»»

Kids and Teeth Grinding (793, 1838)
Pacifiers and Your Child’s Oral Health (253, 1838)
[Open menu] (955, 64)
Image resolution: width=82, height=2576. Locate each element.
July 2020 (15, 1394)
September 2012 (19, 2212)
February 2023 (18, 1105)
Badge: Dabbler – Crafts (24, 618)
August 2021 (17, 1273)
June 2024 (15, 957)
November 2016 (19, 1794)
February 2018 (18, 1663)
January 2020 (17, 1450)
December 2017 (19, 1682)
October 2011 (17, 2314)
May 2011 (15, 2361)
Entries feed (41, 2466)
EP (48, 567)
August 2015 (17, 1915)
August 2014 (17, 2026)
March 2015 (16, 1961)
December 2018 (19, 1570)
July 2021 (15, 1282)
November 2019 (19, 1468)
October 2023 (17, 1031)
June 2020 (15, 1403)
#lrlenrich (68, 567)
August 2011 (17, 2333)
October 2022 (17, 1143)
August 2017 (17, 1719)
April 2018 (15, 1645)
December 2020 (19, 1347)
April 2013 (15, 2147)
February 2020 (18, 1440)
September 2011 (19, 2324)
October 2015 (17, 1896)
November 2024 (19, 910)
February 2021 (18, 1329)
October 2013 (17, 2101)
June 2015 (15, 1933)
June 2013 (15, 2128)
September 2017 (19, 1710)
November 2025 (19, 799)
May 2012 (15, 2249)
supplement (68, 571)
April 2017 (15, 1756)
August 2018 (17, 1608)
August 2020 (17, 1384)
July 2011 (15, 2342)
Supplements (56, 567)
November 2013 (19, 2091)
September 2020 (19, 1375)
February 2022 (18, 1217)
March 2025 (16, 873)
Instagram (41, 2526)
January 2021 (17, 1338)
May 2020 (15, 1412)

««

Task requirements: Copy every line above without changes.

Result for this task:
Kids and Teeth Grinding (793, 1838)
Pacifiers and Your Child’s Oral Health (253, 1838)
[Open menu] (955, 64)
Image resolution: width=82, height=2576. Locate each element.
July 2020 (15, 1394)
September 2012 (19, 2212)
February 2023 (18, 1105)
Badge: Dabbler – Crafts (24, 618)
August 2021 (17, 1273)
June 2024 (15, 957)
November 2016 (19, 1794)
February 2018 (18, 1663)
January 2020 (17, 1450)
December 2017 (19, 1682)
October 2011 (17, 2314)
May 2011 (15, 2361)
Entries feed (41, 2466)
EP (48, 567)
August 2015 (17, 1915)
August 2014 (17, 2026)
March 2015 (16, 1961)
December 2018 (19, 1570)
July 2021 (15, 1282)
November 2019 (19, 1468)
October 2023 (17, 1031)
June 2020 (15, 1403)
#lrlenrich (68, 567)
August 2011 (17, 2333)
October 2022 (17, 1143)
August 2017 (17, 1719)
April 2018 (15, 1645)
December 2020 (19, 1347)
April 2013 (15, 2147)
February 2020 (18, 1440)
September 2011 (19, 2324)
October 2015 (17, 1896)
November 2024 (19, 910)
February 2021 (18, 1329)
October 2013 (17, 2101)
June 2015 (15, 1933)
June 2013 (15, 2128)
September 2017 (19, 1710)
November 2025 (19, 799)
May 2012 (15, 2249)
supplement (68, 571)
April 2017 (15, 1756)
August 2018 (17, 1608)
August 2020 (17, 1384)
July 2011 (15, 2342)
Supplements (56, 567)
November 2013 (19, 2091)
September 2020 (19, 1375)
February 2022 (18, 1217)
March 2025 (16, 873)
Instagram (41, 2526)
January 2021 (17, 1338)
May 2020 (15, 1412)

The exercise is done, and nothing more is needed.